Star Birth Sparked at the Galaxy's Edge
Gas from another galaxy is hitting our own, triggering the birth of bright new stars and adding fresh luster to the Milky Way.
For the first time astronomers have detected stars in an enormous stream of gas shed by the Magellanic Clouds, the two brightest galaxies that orbit our own.
Sought for decades, the newfound stars are young, which means they formed recently, while the Magellanic gas collided with gas in the Milky Way. The newborn stars offer insight into processes that occurred in the ancient universe, when small, gas-rich galaxies smashed together to give rise to giants like the Milky Way. "This is the one and only galaxy interaction we can model in very much detail," says Dana Casetti-Dinescu, an astronomer at Southern Connecticut State University, who notes that other collisions of gas clouds between galaxies are farther away and thus harder to observe. "For more distant systems that interact, we don't have the wealth of information."

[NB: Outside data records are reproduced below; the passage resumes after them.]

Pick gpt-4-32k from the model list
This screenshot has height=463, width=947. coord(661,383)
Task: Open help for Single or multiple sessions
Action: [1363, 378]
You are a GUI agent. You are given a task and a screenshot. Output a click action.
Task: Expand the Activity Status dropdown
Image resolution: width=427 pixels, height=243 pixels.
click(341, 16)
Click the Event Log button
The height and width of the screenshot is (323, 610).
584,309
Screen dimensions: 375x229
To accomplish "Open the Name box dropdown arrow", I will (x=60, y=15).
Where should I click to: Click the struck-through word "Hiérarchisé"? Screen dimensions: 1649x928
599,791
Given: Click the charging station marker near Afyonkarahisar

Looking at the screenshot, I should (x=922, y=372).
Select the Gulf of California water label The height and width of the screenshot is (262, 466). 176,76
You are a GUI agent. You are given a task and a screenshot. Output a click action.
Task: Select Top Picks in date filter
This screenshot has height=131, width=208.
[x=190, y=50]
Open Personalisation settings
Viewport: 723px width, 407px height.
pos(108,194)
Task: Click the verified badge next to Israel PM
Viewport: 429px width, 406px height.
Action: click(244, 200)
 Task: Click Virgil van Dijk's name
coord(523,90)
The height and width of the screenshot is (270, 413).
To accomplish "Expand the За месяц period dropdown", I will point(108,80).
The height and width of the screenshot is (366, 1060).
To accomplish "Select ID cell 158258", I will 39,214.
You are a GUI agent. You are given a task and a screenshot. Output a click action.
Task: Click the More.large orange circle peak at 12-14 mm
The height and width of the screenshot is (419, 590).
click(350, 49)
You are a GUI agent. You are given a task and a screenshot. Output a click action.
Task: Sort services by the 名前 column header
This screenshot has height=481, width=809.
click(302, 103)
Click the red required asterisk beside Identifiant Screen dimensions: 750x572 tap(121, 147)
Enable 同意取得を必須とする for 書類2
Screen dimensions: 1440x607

Some two dozen galaxies revolve around our own but only the Magellanic Clouds shine so brightly that stargazers can see the pair with the naked eye. What really sets these two apart is their vigor: Unlike all other Milky Way satellites, the Magellanic Clouds abound with gas, the raw material galaxies use to create new stars.
The Magellanic Clouds are certainly nearby: The Large Magellanic Cloud is just 160,000 light-years from Earth, whereas the Small Magellanic Cloud is 200,000 light-years distant and 75,000 light-years away from its partner. As the two galaxies orbit the Milky Way, they probably orbit each another, too.
A closer look at the Magellanic Clouds reveals more details. In the early 1970s radio astronomers discovered a long stream of gas that trails behind the two galaxies in their orbit around us. This gas, named the Magellanic Stream, consists mostly of neutral hydrogen atoms, which broadcast radio waves that are 21 centimeters long. A shorter gaseous component leads the Magellanic Clouds and is therefore called the Leading Arm. From the tip of the Leading aArm to the far end of the Magellanic Stream, this gaseous strand is at least 200 degrees long and stretches across more than half a million light-years of space.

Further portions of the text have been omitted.